Fig. 1.

CRYAB expression determines severity of cuprizone-induced demyelinating pathology. (A–D) LFB staining of myelin in cerebellar tissue of control mice (A and B) or mice treated with cuprizone for 8 wk (C and D) shows that cuprizone-induced demyelination is more severe in WT mice (A and C) than in Cryab^−/− mice (B and D). (E) Quantification of cerebellar lesion size, as percentage of white matter area, in WT (closed symbols) and Cryab^−/− mice (open symbols) after 4.5, 6, and 8 wk of cuprizone diet, reveals that at all time points lesions in WT mice are significantly larger than in Cryab^−/− mice.

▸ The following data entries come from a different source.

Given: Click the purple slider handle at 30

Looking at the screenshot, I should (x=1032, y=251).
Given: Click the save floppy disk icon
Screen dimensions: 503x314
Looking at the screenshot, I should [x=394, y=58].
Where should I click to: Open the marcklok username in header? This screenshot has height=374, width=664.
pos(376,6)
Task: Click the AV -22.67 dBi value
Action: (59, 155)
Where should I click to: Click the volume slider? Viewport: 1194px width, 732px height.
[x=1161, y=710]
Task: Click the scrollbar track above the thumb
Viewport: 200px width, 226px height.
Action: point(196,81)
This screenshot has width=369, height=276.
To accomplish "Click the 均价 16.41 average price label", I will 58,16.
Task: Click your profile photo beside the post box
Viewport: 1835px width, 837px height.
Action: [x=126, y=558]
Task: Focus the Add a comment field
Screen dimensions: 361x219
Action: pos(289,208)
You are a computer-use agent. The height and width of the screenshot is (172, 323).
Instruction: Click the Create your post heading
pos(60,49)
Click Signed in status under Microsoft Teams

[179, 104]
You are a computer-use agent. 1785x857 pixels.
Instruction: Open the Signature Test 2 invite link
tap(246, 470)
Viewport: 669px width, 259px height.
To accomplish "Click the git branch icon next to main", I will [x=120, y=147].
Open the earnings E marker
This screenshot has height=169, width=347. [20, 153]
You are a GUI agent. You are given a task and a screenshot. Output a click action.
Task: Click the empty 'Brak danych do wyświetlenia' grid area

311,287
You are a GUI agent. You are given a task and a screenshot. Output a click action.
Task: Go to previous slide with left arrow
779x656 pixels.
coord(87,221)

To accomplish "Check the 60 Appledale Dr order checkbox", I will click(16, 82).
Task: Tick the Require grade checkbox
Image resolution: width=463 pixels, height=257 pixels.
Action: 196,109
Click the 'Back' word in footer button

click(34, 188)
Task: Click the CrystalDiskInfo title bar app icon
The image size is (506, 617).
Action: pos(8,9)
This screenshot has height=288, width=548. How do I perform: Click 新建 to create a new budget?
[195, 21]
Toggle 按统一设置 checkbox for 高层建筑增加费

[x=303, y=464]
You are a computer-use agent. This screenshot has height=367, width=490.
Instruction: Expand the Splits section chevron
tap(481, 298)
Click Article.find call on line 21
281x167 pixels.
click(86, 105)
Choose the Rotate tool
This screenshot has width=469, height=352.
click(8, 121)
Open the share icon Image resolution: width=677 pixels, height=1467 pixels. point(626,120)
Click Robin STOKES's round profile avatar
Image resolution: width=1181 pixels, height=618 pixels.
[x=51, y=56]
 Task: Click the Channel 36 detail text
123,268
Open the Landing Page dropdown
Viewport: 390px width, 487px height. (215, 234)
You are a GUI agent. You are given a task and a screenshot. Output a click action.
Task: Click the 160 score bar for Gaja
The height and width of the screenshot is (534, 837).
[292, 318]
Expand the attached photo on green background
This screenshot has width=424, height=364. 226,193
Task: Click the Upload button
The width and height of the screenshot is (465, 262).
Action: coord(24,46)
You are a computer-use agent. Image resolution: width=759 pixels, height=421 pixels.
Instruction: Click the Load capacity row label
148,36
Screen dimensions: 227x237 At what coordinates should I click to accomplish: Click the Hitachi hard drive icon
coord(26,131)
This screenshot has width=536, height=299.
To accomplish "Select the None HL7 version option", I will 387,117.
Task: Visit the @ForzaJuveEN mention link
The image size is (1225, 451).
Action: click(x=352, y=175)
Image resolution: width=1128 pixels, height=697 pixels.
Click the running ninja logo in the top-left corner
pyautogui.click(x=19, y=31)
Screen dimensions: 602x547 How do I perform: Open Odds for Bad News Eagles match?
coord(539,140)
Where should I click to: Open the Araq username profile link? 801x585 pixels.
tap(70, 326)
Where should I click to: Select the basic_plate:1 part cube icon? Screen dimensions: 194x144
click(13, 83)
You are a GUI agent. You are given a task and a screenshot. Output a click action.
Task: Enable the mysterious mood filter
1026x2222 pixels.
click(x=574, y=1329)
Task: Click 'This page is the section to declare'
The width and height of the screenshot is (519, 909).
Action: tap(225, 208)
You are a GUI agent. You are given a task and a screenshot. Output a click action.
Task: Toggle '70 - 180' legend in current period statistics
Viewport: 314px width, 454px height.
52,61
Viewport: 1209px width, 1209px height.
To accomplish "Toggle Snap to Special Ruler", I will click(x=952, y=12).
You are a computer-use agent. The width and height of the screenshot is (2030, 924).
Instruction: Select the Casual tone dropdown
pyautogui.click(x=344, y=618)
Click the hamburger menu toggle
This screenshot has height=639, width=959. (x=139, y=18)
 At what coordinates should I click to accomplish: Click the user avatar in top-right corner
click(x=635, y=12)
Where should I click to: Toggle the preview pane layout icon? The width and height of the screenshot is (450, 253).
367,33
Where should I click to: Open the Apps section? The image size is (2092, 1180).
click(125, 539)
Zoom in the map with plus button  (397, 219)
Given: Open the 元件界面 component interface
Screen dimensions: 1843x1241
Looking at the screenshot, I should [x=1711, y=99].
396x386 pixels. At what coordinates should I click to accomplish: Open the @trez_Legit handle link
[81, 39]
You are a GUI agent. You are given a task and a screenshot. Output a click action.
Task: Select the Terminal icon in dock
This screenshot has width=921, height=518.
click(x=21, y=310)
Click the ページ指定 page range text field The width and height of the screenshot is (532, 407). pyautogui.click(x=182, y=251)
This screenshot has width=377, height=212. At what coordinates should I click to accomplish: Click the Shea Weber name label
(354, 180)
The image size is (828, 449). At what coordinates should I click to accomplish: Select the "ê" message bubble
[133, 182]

Shown are data points representing individuals animals, mean ± SEM, and P values determined by unpaired t test (n = 4; *P ≤ 0.05, **P < 0.01). (F) Motor skill performance, as measured by a rotarod assay and depicted as percentage change from baseline performance, reveals that WT mice (blue boxes) are more susceptible to cuprizone-induced motor skill deficits than Cryab^−/− mice (red boxes). Data are shown as box-and-whisker plots, with whiskers depicting minimal and maximal values. P values were determined by unpaired t test (n = 8–16; ^†P < 0.1, *P < 0.05).